### Items listed in a dataset
↓

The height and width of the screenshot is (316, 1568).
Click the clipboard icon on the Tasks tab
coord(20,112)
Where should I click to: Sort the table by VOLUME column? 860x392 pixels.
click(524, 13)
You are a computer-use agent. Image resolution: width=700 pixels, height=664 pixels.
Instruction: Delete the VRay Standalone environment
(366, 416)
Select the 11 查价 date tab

↑

### EXERCISE BRIEF
In the lines from the one containing "Where should I" through the end of the listing, inclusive, change "Delete" to "Remove" and write those lines out again with nothing else altered.

### ANSWER TO THIS TASK
Where should I click to: Sort the table by VOLUME column? 860x392 pixels.
click(524, 13)
You are a computer-use agent. Image resolution: width=700 pixels, height=664 pixels.
Instruction: Remove the VRay Standalone environment
(366, 416)
Select the 11 查价 date tab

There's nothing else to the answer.